Abstract

Introduction: The cure rate of Acute Lymphoblastic Leukemia (ALL) in low and middle-income countries is still low. Many factors contribute to relapses event, thus leading to failure of the treatment outcome. However, there are limited studies regarding the relapse of childhood cancer in Indonesia. This study determined demography, clinical, and characteristic laboratory differentiation between relapse and non-relapse in the bone marrow childhood ALL group.Methods: This was a retrospective descriptive study in children newly diagnosed with ALL ages 0-18 who completed the induction phase using the 2013 treatment protocol during the 2018 period in Pediatrics Hematology-Oncology Unit at a reference center hospital in Indonesia. Of 78 data collected from the Indonesian Pediatric Cancer Registry (IP-CAR) and Hospital Information System after excluding abandoned treatment or death during treatment, only 35 patients completed the overall therapy. We evaluated bone marrow relapse and classified it into 'very early' relapse that occurs at least 18 months from diagnosis, 'early' relapse between 18 and 36 months, and more than 36 months is called 'late' relapse. Chi-square test was used to elaborate association between relapse and sex, leukocyte count, morphological classification, risk stratification, nutritional status. Kruskal Wallis tests were used to elaborate on the association between relapse, age, and induction duration. P value<0.05 was considered statistically significant.Results: Among 35 patients in this study, seven patients experienced bone marrow relapse.

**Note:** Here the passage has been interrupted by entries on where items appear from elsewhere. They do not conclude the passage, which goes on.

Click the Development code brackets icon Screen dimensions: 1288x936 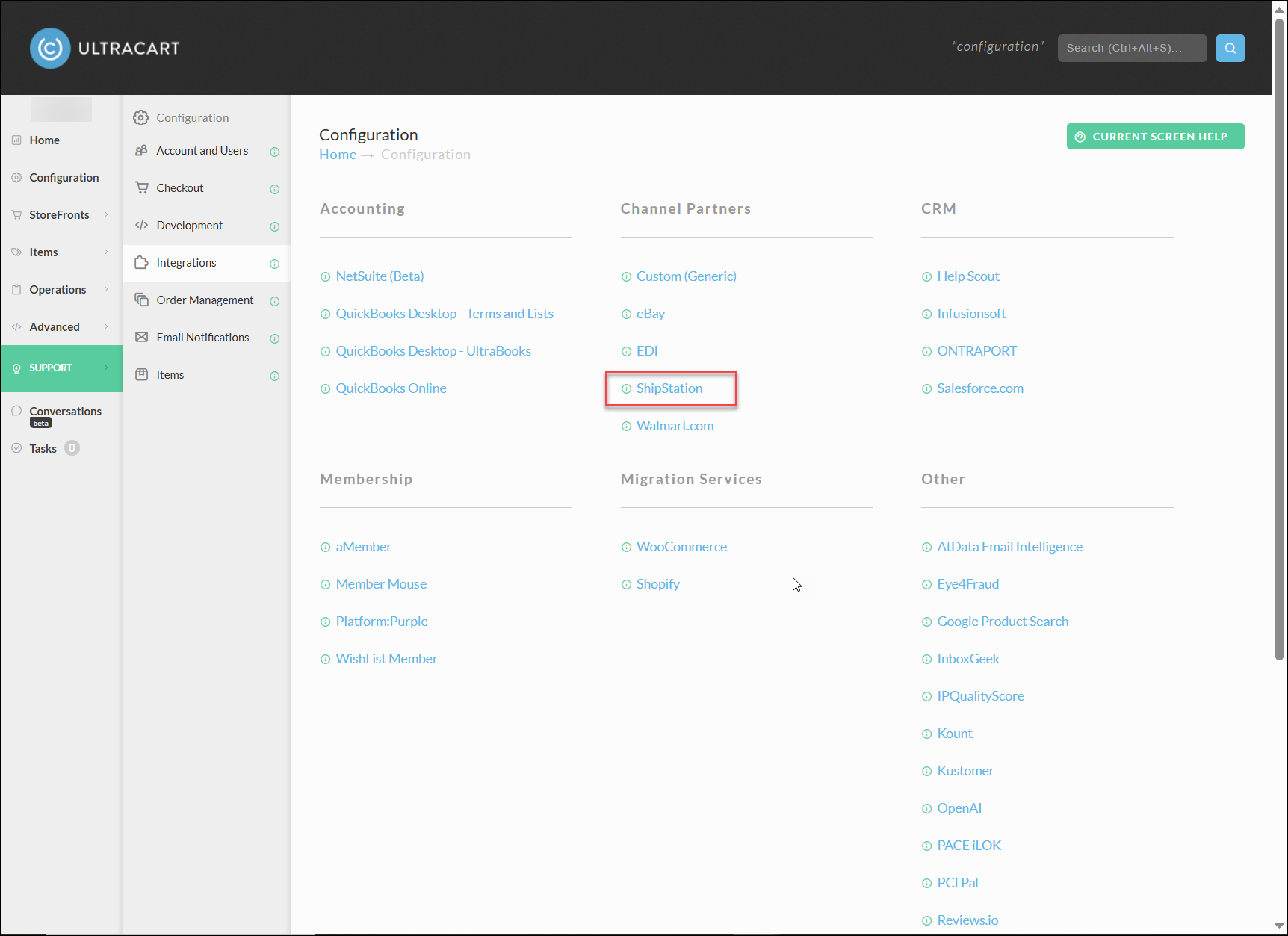(x=141, y=225)
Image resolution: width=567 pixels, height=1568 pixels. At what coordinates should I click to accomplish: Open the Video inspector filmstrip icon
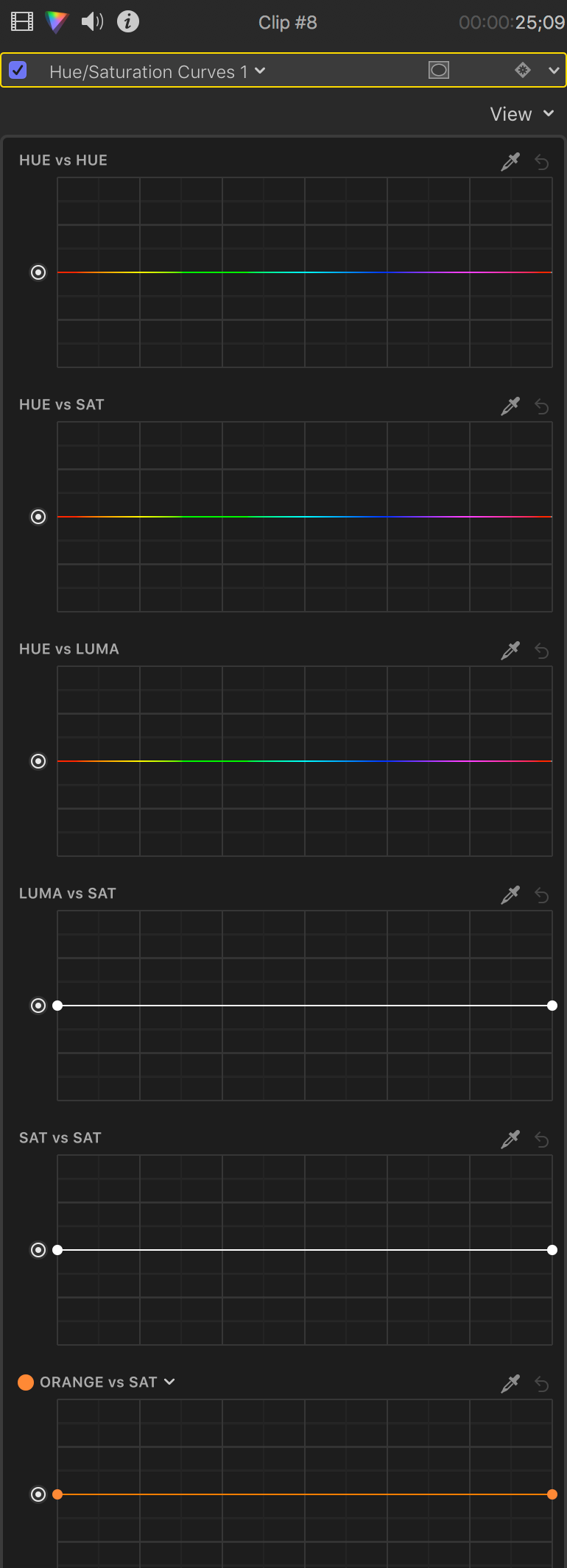click(22, 22)
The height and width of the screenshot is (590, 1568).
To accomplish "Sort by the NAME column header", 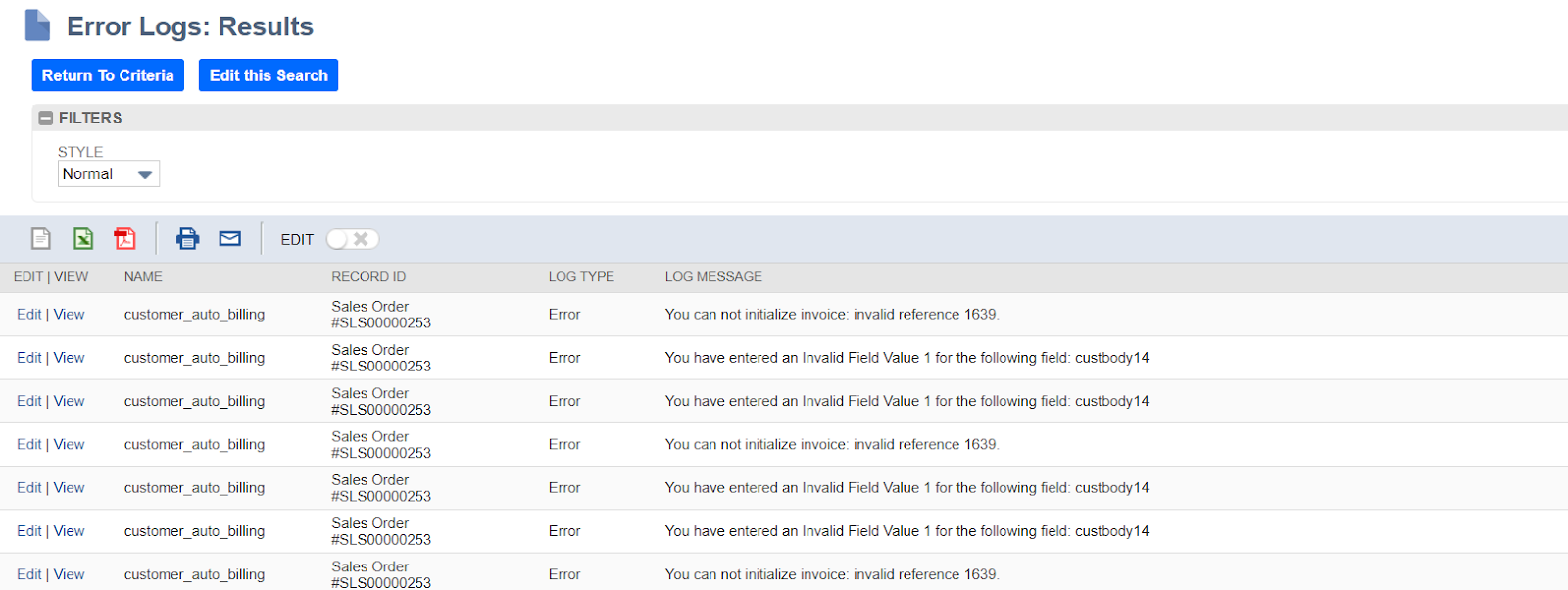I will [143, 277].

Relapses were dominant in four male patients, four patients aged from 1-10 years old, six patients with leukocytes count below 50.000/mm3, six normal nutritional status patients, and six patients classified as L2 patients. All relapse events occurred in a very early stage. Four patients are classified as standard risk, and three patients are high risk. There were no significant differences among characteristics of the relapse and non-relapse groups.Conclusions: The observed relapse onset is less than 18 months from diagnosis (very early relapse) during maintenance treatment. However, we found no significant demography, clinical, and laboratory differentiation between relapse and non-relapse groups.